Madame Marie-Laure, agitée, pensait qu'on pouvait forcer les prêtres à dire une messe.

—Restons calmes, dit Pradel, en caressant sa barbe vénérable. Sous Louis XVIII, le peuple enfonça les portes de Saint-Roch, fermées au cercueil de mademoiselle Raucourt. Les temps et les circonstances sont autres. Usons de moyens plus doux.

Constantin Marc, voyant, plein de regrets, sa pièce abandonnée, s'était approché, lui aussi, de madame Doulce; il lui demanda:

—Pourquoi voulez-vous que Chevalier soit béni par l'Église? Pour ma part, je suis catholique. Chez moi, ce n'est pas une foi, c'est un système, et je considère comme un devoir de participer à toutes les pratiques extérieures du culte. Je suis pour toutes les autorités, pour le juge, pour le soldat, pour le prêtre. Je ne puis donc être suspect de favoriser les enterrements civils. Mais je ne comprends guère que vous vous obstiniez à offrir au curé de Saint-Étienne-du-Mont un mort qu'il repousse. Pourquoi voulez-vous donc que ce malheureux Chevalier aille à l'église?

—Pourquoi? répondit madame Doulce. Pour le salut de son âme et parce que c'est plus convenable.

—Ce qui serait convenable, répliqua Constantin Marc, ce serait d'obéir aux lois de l'Église, qui excommunie les suicidés.

—Monsieur Constantin Marc, avez-vous lu les Soirées de Neuilly? demanda Pradel qui était grand bouquineur et liseur.
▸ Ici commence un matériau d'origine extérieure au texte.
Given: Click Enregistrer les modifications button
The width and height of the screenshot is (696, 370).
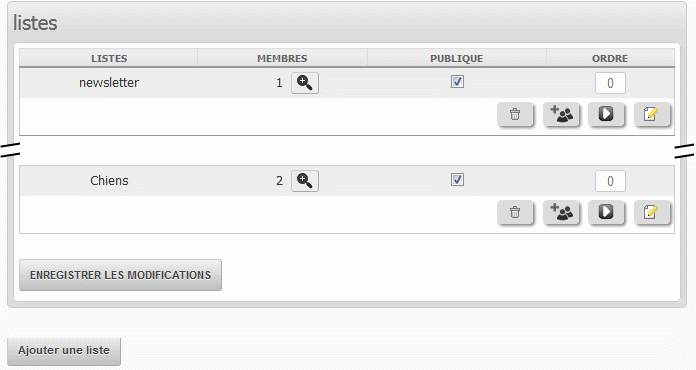Looking at the screenshot, I should coord(120,275).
Vous n'avez pas lu les Soirées de Neuilly, par M. de Fongeray? Vous avez eu tort. C'est un livre curieux, qu'on trouve parfois encore sur les quais. Il est orné d'une lithographie d'Henry Monnier représentant, je ne sais pourquoi, Stendhal en caricature. Fongeray est le pseudonyme de deux libéraux de la Restauration, Dittmer et Cavé. Cet ouvrage se compose de comédies et de drames qui ne peuvent être joués, mais qui contiennent des scènes de mœurs fort intéressantes. Vous y verrez comment, sous le règne de Charles X, un vicaire d'une des églises de Paris, l'abbé Mouchaud, refusa d'enterrer une dame pieuse et voulut à toute force enterrer un athée. Madame d'Hautefeuille était pieuse, mais elle possédait des biens nationaux. Elle mourut administrée par un prêtre janséniste. C'est pourquoi après sa mort elle ne fut pas reçue par l'abbé Mouchaud dans l'église où elle avait passé sa vie. En même temps que madame d'Hautefeuille, sur la même paroisse, un gros banquier, monsieur Dubourg, se laissa mourir. Par son testament, il avait ordonné qu'on le portât directement au cimetière. «C'est un catholique, pensa l'abbé Mouchaud, il nous appartient.» Aussitôt il fit un paquet de son étole et de son surplis, courut chez le mort, lui donna l'extrême-onction et l'amena dans son église.

—Eh bien! répondit Constantin Marc, ce vicaire était un excellent politique. Les athées ne sont pas pour l'Église des ennemis redoutables. Ce ne sont pas des adversaires. Ils ne peuvent élever une Église contre elle, et ils n'y songent pas. Il y a eu de tout temps des athées parmi les chefs et les princes de l'Église, et plusieurs d'entre eux ont rendu à la papauté d'éclatants services. Au contraire, quiconque ne se soumet pas strictement à la discipline ecclésiastique et rompt sur un point avec la tradition, quiconque oppose une foi à la foi, une opinion, une pratique à l'opinion reçue et à la pratique commune, est une cause de désordre, une menace de péril, et doit être extirpé. Le vicaire Mouchaud l'avait compris. Il fallait en faire un évêque et un cardinal.

Madame Doulce avait eu l'art de ne pas tout dire à la fois; elle ajouta:

—Je ne me suis pas laissé abattre par la résistance de monsieur le curé. J'ai prié, j'ai supplié. Et il m'a répondu: «Nous sommes respectueusement soumis à l'ordinaire. Allez à l'archevêché. Je ferai ce que Monseigneur m'ordonnera.» Il ne me reste plus qu'à suivre ce conseil. Je cours à l'archevêché.